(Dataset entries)

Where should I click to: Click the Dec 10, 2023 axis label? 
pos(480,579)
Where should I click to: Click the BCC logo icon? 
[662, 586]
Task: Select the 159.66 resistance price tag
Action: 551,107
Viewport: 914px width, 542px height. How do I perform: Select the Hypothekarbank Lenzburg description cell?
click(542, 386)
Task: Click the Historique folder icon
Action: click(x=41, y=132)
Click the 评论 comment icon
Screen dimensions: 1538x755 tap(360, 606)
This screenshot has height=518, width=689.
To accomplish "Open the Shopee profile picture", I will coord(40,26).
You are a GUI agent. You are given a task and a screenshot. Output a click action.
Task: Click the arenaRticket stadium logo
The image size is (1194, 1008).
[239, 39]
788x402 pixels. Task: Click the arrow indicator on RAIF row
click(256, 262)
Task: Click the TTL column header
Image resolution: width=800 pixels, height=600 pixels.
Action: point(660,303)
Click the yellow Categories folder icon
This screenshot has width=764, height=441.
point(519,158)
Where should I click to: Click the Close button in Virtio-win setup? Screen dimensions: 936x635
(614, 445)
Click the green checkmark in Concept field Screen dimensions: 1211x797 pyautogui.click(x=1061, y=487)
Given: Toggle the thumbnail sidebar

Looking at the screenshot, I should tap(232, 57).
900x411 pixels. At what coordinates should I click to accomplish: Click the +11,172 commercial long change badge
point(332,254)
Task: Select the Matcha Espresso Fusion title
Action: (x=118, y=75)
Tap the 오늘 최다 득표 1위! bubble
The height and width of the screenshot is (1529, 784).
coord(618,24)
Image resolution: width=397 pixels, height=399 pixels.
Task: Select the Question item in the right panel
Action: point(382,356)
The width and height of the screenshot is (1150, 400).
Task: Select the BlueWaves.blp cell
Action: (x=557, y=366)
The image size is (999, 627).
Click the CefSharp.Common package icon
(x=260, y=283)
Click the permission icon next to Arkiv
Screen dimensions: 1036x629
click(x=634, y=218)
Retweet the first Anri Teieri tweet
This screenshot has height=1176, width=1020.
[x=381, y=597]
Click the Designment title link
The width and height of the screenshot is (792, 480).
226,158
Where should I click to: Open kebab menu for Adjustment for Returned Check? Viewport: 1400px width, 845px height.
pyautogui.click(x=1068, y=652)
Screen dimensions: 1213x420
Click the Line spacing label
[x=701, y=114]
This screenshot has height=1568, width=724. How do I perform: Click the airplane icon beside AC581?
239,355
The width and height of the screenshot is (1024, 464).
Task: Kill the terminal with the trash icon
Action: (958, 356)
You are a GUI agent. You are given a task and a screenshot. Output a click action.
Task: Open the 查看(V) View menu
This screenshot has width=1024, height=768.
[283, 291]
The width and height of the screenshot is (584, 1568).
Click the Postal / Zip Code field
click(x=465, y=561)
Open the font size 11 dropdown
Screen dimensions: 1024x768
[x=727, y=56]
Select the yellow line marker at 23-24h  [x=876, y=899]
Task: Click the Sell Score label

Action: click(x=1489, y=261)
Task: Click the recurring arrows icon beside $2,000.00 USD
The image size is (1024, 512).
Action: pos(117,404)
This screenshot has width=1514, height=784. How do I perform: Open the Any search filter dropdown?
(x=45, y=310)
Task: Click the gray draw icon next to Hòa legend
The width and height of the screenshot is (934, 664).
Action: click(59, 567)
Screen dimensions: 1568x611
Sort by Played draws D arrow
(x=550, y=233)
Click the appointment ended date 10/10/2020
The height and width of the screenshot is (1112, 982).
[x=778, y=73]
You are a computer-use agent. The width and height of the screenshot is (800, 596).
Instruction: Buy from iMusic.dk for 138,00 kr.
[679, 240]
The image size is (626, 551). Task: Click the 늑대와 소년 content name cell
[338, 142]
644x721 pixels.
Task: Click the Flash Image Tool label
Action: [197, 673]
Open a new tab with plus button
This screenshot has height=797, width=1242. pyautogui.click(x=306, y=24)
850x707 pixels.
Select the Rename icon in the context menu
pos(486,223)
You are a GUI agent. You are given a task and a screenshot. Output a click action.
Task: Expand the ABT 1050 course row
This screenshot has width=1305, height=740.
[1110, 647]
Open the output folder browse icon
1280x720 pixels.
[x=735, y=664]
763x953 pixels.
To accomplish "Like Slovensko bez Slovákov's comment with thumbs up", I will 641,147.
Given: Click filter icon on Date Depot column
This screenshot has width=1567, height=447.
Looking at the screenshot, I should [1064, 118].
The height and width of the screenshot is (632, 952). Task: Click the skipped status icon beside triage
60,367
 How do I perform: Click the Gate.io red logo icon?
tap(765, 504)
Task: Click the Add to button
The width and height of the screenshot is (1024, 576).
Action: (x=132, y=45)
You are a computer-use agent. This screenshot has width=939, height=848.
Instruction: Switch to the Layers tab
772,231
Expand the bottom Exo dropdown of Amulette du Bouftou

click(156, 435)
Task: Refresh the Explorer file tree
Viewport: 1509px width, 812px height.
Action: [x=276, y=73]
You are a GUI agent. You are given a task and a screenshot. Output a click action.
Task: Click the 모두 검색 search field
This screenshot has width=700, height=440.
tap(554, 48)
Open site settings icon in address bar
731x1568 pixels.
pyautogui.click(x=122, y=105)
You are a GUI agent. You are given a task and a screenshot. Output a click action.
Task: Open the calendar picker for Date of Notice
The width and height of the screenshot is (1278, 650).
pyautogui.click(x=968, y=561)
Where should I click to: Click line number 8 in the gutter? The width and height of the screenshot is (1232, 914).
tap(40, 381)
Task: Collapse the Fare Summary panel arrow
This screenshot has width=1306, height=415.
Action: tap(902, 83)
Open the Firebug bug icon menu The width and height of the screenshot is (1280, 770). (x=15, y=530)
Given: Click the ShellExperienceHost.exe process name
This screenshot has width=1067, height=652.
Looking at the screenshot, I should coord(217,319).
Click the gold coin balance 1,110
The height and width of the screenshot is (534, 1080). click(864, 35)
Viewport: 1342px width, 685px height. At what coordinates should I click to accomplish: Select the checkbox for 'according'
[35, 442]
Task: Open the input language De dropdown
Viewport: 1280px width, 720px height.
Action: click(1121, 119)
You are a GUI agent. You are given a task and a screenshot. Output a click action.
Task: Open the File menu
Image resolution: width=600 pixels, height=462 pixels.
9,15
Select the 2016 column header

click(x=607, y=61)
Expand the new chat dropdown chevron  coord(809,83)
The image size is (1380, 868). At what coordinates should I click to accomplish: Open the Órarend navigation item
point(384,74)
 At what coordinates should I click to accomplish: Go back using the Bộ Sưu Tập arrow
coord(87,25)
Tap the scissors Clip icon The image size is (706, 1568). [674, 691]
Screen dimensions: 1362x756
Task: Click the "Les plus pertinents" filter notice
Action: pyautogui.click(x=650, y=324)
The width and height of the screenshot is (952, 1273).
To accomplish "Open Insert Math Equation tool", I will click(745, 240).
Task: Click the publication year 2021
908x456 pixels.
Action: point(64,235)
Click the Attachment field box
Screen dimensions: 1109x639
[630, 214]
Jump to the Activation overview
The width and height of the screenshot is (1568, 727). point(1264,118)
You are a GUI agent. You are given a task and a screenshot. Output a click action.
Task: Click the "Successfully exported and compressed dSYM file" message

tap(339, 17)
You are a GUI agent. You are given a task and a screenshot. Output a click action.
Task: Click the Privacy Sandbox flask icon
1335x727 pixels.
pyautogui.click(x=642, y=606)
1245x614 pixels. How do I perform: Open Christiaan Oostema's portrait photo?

# PROBLEM REQUIREMENTS
Pull out every line above that holds the word "next".

# ANSWER SECTION
Click the permission icon next to Arkiv
Task: Click the gray draw icon next to Hòa legend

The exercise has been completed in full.